**Datenauszug:**
§

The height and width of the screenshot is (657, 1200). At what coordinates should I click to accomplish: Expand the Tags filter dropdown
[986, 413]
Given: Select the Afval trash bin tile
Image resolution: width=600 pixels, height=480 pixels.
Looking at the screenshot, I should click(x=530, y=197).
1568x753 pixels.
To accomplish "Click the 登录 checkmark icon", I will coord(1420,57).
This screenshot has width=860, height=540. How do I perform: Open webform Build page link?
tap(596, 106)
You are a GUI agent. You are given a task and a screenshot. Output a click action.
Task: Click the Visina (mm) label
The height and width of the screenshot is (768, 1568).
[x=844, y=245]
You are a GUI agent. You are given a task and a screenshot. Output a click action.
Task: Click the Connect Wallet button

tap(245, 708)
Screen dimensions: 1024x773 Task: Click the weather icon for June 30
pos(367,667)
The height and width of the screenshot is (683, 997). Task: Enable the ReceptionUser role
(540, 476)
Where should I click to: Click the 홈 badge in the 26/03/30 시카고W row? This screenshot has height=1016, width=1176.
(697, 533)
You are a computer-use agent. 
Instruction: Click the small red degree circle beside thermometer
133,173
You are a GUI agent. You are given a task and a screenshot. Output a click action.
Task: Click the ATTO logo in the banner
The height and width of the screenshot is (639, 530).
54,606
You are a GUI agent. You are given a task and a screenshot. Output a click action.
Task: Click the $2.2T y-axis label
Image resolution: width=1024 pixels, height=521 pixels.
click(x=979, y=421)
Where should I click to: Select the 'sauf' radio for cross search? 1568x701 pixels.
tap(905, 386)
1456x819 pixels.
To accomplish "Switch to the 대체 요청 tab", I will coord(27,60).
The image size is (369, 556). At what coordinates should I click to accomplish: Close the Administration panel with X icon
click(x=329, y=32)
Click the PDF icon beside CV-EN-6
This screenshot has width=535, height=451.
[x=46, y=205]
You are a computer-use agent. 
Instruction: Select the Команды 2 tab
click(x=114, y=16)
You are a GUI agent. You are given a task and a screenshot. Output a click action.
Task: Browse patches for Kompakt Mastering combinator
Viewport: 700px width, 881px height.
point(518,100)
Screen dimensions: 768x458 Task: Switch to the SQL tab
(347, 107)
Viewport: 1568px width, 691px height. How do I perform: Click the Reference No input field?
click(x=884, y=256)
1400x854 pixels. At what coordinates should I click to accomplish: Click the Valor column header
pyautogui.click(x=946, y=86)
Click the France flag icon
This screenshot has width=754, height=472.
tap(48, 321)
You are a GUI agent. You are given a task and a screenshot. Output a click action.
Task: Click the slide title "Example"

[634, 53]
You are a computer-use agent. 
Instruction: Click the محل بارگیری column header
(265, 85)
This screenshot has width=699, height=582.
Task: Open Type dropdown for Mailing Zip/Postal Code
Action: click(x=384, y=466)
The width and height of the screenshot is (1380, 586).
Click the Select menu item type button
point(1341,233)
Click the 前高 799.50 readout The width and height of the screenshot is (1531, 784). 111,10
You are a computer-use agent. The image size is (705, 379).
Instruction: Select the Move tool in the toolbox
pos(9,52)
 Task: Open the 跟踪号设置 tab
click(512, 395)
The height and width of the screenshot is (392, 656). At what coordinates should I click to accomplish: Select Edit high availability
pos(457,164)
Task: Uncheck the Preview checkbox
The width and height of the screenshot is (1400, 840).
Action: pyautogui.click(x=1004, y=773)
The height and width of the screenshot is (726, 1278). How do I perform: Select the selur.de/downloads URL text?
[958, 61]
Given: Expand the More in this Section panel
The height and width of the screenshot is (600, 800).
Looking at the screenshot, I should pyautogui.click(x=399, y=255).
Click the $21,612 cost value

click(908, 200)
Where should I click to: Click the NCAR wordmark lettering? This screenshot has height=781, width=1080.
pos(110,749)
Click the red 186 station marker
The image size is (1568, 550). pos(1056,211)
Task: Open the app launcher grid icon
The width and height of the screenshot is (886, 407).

§

**Aufgabe:** Führen Sie alle Zeilen der obigen Daten auf, in denen die Zeichenfolge „dropdown“ vorkommt.

**Ergebnis:**
The height and width of the screenshot is (657, 1200). At what coordinates should I click to accomplish: Expand the Tags filter dropdown
Task: Open Type dropdown for Mailing Zip/Postal Code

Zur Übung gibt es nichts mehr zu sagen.